This accepted answer works and seems to be Google's most popular answer to this question. My problem is that I need to deploy the application in several environments, and I do not always have the ability to install the driver I need, plus I need decimal numbers to be numeric, not string. Therefore, I created a routine to enter the case register before the JSON encoding, which is easily modified to meet the requirements. It's like dropping a core from orbit.

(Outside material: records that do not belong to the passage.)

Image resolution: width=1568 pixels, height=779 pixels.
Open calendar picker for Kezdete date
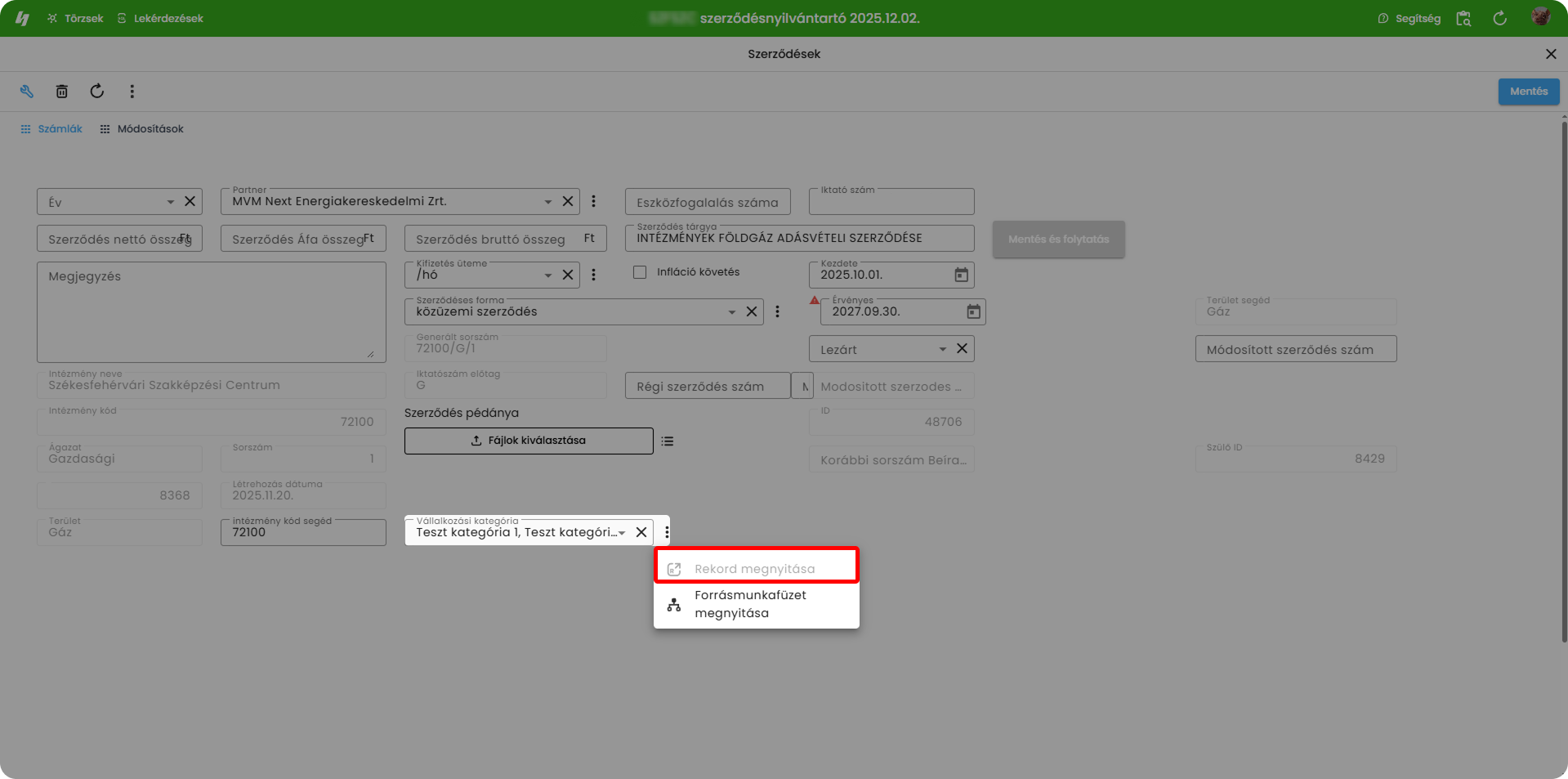point(961,275)
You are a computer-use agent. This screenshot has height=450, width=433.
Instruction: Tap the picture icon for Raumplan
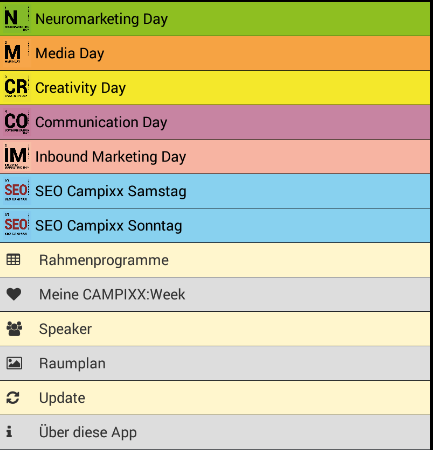coord(14,363)
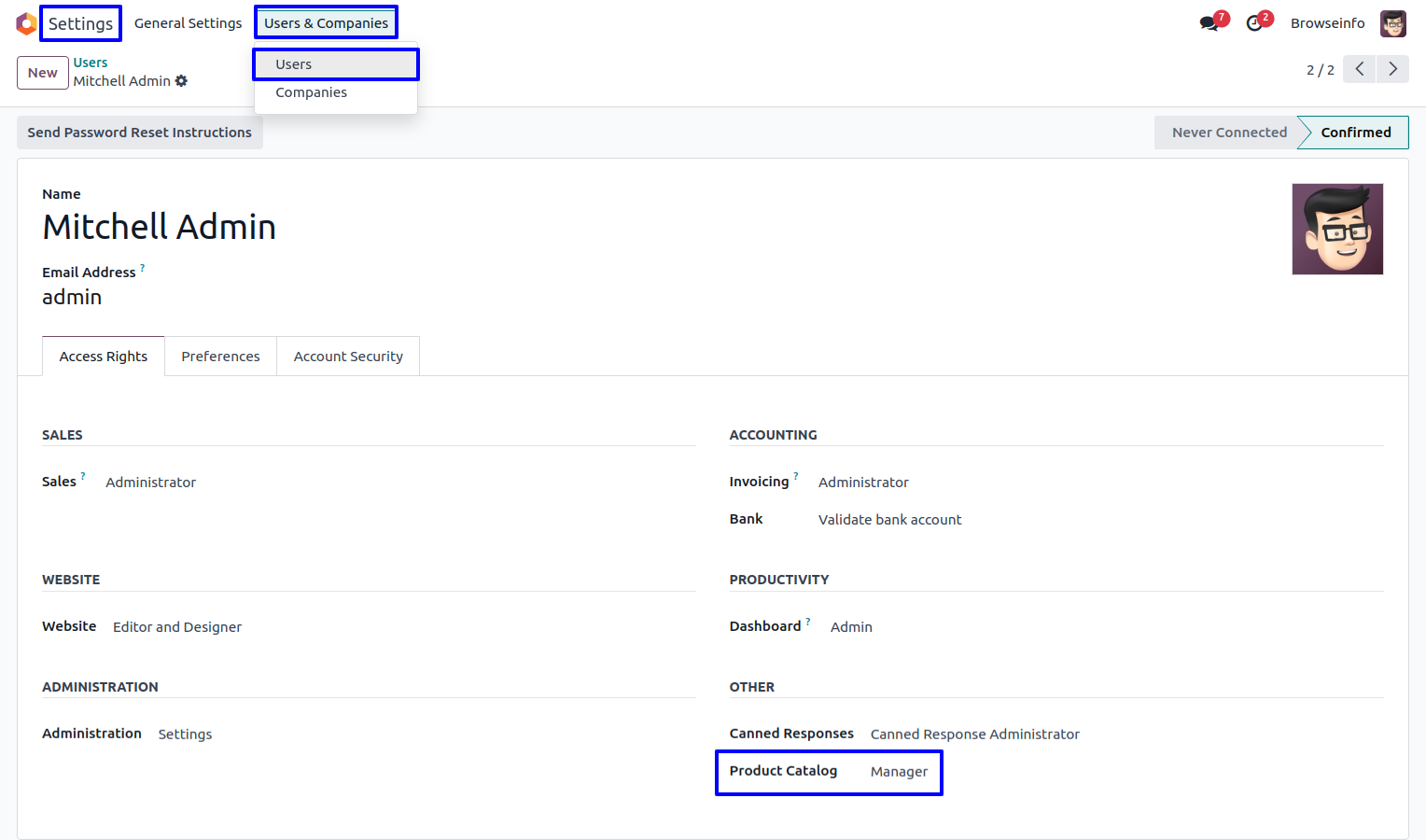This screenshot has height=840, width=1426.
Task: Click the admin email address field
Action: click(x=72, y=298)
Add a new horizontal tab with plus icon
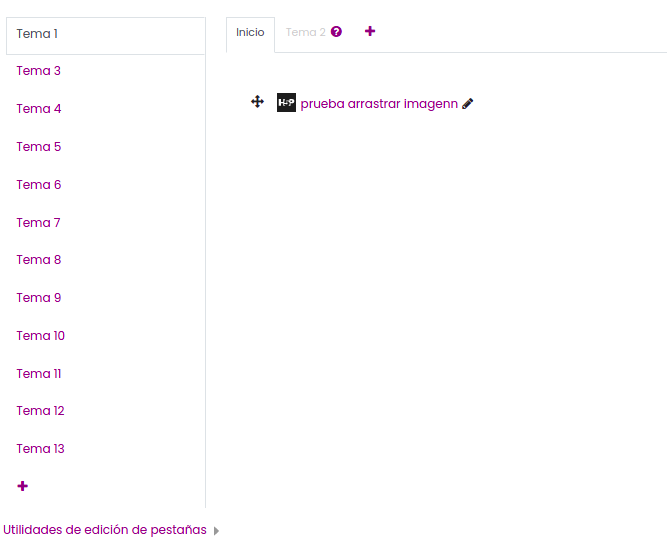The width and height of the screenshot is (667, 551). (x=370, y=31)
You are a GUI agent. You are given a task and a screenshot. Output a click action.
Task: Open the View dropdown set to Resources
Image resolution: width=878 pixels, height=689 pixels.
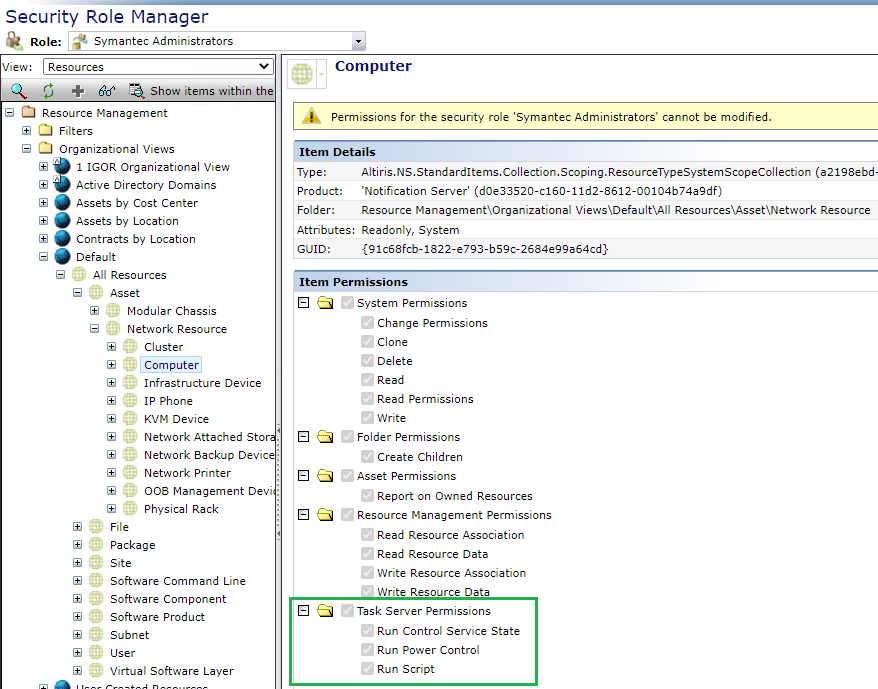click(x=264, y=67)
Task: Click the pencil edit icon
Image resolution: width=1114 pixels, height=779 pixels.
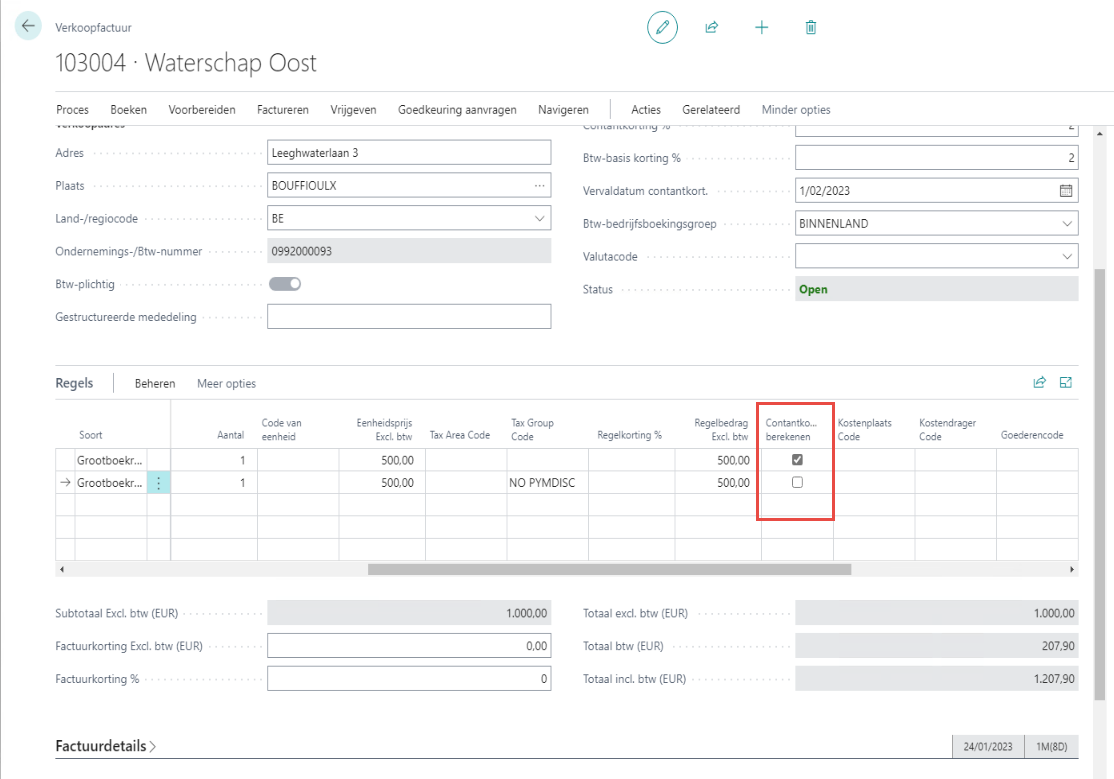Action: click(x=662, y=28)
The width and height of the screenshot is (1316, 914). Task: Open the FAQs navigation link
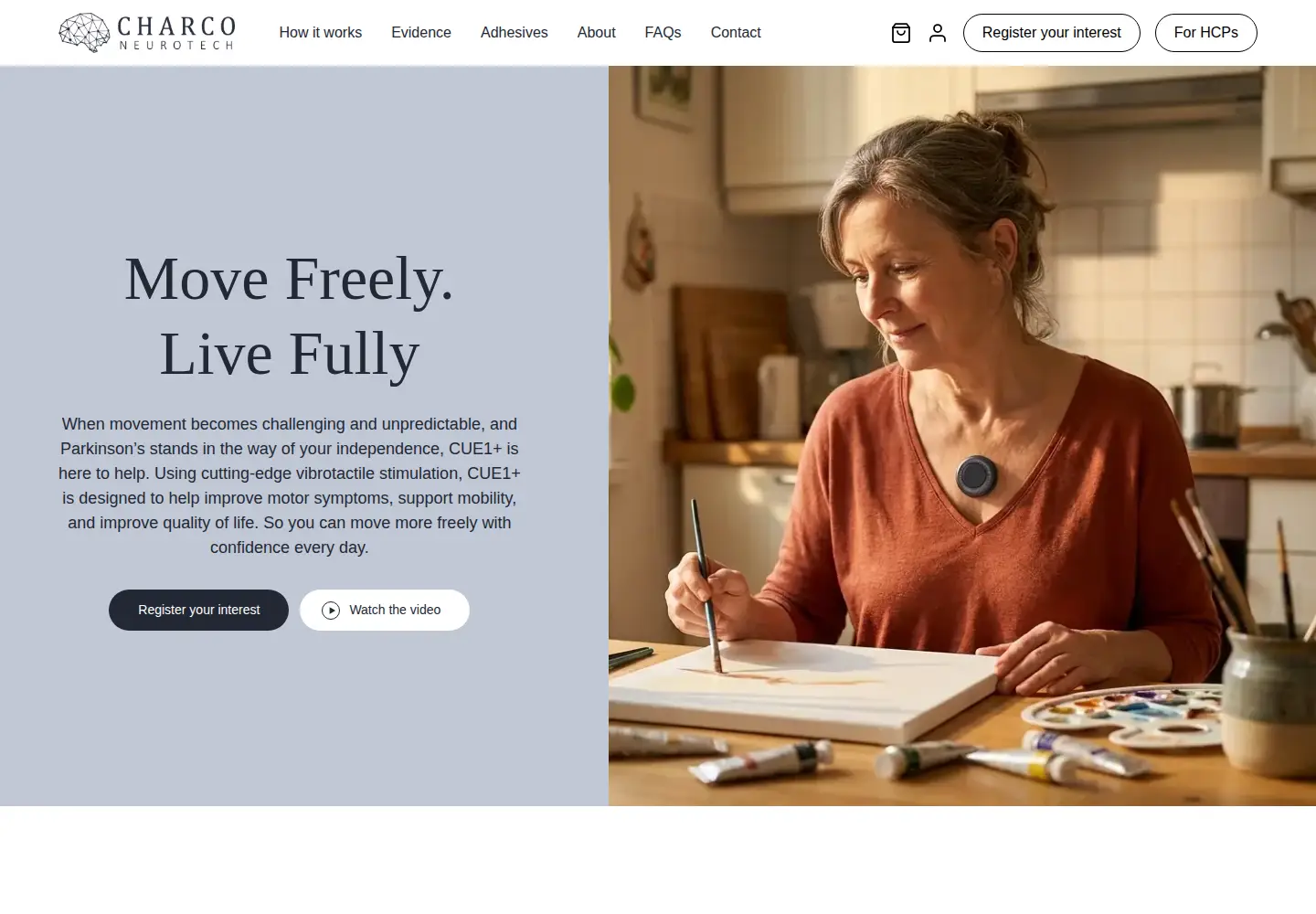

First, use the Show Columns From command to get the columns from the table. MySQL query "SHOW COLUMNS FROM a table such as 'colmunname'": questions
$query = 'SHOW COLUMNS FROM ' . $table; //run with mysqli or PDO
Then put the types in an array indexed by the column name to make it easier to repeat. It is assumed that the result set from the columns of the show is in a variable named $ columns_from_table. http://php.net/manual/en/function.array-column.php
$column_types = array_column( $columns_from_table, 'Type', 'Field');
Then we want to remove the bracket from the type, which will be something like varchar (32) or decimal (14.6)
foreach( $column_types as $col=>$type ) { $len = strpos( $type, '(' ); if( $len !== false ) { $column_types[ $col ] = substr( $type, 0, $len ); } }
Now we have a linked array with the column name as index and formatted type as value, for example:
Array ( [id] => int [name] => varchar [balance] => decimal ... )
Now, when you make a choice from the table, you can iterate over the results and cast the value to the appropriate type:
foreach( $results as $index=>$row ) { foreach( $row as $col=>$value ) { switch( $column_types[$col] ) { case 'decimal': case 'numeric': case 'float': case 'double': $row[ $col ] = (float)$value; break; case 'integer': case 'int': case 'bigint': case 'mediumint': case 'tinyint': case 'smallint': $row[ $col ] = (int)$value; break; } } $results[ $index ] = $row; }
The switch statement can be easily modified to meet the requirements and can include date functions, etc. For example, in my case, the third party puts the currency values ββin the database as a decimal number, but when I get this data and I need to return it as JSON, I need it to be numbers, not strings.
Tested with PHP 7, 7.2 and JQuery 2, 3.